[Collected data]
>>>
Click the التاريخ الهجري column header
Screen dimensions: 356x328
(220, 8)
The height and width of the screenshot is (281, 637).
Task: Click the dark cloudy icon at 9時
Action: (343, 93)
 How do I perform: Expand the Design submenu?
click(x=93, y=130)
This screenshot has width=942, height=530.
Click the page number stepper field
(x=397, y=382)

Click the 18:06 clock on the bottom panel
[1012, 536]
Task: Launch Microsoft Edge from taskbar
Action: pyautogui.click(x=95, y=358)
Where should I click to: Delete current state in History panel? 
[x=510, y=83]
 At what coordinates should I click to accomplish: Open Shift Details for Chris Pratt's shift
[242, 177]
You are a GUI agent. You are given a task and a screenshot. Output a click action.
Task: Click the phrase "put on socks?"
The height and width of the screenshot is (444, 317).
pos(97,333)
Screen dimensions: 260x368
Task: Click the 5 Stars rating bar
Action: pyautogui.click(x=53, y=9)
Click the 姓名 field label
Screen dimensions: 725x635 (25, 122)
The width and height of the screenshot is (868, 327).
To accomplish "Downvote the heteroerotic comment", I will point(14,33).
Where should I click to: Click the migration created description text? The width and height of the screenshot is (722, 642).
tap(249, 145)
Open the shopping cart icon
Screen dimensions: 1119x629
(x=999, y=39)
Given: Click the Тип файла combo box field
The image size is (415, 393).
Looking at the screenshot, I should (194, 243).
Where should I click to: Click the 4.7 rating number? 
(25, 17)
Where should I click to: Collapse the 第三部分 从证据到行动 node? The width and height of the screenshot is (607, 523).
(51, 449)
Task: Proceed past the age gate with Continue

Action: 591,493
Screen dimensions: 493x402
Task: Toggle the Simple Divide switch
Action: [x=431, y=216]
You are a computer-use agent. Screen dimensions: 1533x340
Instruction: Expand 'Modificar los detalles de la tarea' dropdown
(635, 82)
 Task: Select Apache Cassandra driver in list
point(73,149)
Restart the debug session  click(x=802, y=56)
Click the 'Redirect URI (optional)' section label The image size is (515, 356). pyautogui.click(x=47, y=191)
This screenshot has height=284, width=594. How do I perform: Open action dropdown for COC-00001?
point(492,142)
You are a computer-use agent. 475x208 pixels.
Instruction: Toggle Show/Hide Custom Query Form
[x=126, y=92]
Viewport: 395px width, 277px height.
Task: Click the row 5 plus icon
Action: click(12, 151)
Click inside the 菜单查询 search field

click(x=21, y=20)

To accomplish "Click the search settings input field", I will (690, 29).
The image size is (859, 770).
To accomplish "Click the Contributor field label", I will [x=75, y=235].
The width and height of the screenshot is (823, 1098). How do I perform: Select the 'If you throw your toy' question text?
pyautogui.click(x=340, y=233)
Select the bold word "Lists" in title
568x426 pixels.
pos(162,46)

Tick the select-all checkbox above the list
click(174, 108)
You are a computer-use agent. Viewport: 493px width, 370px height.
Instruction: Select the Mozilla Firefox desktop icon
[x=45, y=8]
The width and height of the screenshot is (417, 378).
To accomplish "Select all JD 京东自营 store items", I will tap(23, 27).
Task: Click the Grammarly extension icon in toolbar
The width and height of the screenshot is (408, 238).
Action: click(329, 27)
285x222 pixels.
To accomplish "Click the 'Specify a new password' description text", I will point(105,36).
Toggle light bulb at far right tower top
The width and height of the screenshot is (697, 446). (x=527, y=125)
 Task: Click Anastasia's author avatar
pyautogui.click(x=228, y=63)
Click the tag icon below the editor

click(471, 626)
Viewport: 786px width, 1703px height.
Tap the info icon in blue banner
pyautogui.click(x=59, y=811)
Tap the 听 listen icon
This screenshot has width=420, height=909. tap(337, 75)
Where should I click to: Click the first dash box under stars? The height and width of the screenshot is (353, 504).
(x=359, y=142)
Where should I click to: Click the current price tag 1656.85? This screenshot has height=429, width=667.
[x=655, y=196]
<<<
Problem requirements :: Output each of the records exactly as it stands above.

Task output ::
Click the التاريخ الهجري column header
Screen dimensions: 356x328
(220, 8)
The height and width of the screenshot is (281, 637).
Task: Click the dark cloudy icon at 9時
Action: (343, 93)
 How do I perform: Expand the Design submenu?
click(x=93, y=130)
This screenshot has width=942, height=530.
Click the page number stepper field
(x=397, y=382)

Click the 18:06 clock on the bottom panel
[1012, 536]
Task: Launch Microsoft Edge from taskbar
Action: pyautogui.click(x=95, y=358)
Where should I click to: Delete current state in History panel? 
[x=510, y=83]
 At what coordinates should I click to accomplish: Open Shift Details for Chris Pratt's shift
[242, 177]
You are a GUI agent. You are given a task and a screenshot. Output a click action.
Task: Click the phrase "put on socks?"
The height and width of the screenshot is (444, 317).
pos(97,333)
Screen dimensions: 260x368
Task: Click the 5 Stars rating bar
Action: pyautogui.click(x=53, y=9)
Click the 姓名 field label
Screen dimensions: 725x635 (25, 122)
The width and height of the screenshot is (868, 327).
To accomplish "Downvote the heteroerotic comment", I will point(14,33).
Where should I click to: Click the migration created description text? The width and height of the screenshot is (722, 642).
tap(249, 145)
Open the shopping cart icon
Screen dimensions: 1119x629
(x=999, y=39)
Given: Click the Тип файла combo box field
The image size is (415, 393).
Looking at the screenshot, I should (194, 243).
Where should I click to: Click the 4.7 rating number? 
(25, 17)
Where should I click to: Collapse the 第三部分 从证据到行动 node? The width and height of the screenshot is (607, 523).
(51, 449)
Task: Proceed past the age gate with Continue

Action: 591,493
Screen dimensions: 493x402
Task: Toggle the Simple Divide switch
Action: [x=431, y=216]
You are a computer-use agent. Screen dimensions: 1533x340
Instruction: Expand 'Modificar los detalles de la tarea' dropdown
(635, 82)
 Task: Select Apache Cassandra driver in list
point(73,149)
Restart the debug session  click(x=802, y=56)
Click the 'Redirect URI (optional)' section label The image size is (515, 356). pyautogui.click(x=47, y=191)
This screenshot has height=284, width=594. How do I perform: Open action dropdown for COC-00001?
point(492,142)
You are a computer-use agent. 475x208 pixels.
Instruction: Toggle Show/Hide Custom Query Form
[x=126, y=92]
Viewport: 395px width, 277px height.
Task: Click the row 5 plus icon
Action: click(12, 151)
Click inside the 菜单查询 search field

click(x=21, y=20)

To accomplish "Click the search settings input field", I will (690, 29).
The image size is (859, 770).
To accomplish "Click the Contributor field label", I will [x=75, y=235].
The width and height of the screenshot is (823, 1098). How do I perform: Select the 'If you throw your toy' question text?
pyautogui.click(x=340, y=233)
Select the bold word "Lists" in title
568x426 pixels.
pos(162,46)

Tick the select-all checkbox above the list
click(174, 108)
You are a computer-use agent. Viewport: 493px width, 370px height.
Instruction: Select the Mozilla Firefox desktop icon
[x=45, y=8]
The width and height of the screenshot is (417, 378).
To accomplish "Select all JD 京东自营 store items", I will tap(23, 27).
Task: Click the Grammarly extension icon in toolbar
The width and height of the screenshot is (408, 238).
Action: click(329, 27)
285x222 pixels.
To accomplish "Click the 'Specify a new password' description text", I will point(105,36).
Toggle light bulb at far right tower top
The width and height of the screenshot is (697, 446). (x=527, y=125)
 Task: Click Anastasia's author avatar
pyautogui.click(x=228, y=63)
Click the tag icon below the editor

click(471, 626)
Viewport: 786px width, 1703px height.
Tap the info icon in blue banner
pyautogui.click(x=59, y=811)
Tap the 听 listen icon
This screenshot has width=420, height=909. tap(337, 75)
Where should I click to: Click the first dash box under stars? The height and width of the screenshot is (353, 504).
(x=359, y=142)
Where should I click to: Click the current price tag 1656.85? This screenshot has height=429, width=667.
[x=655, y=196]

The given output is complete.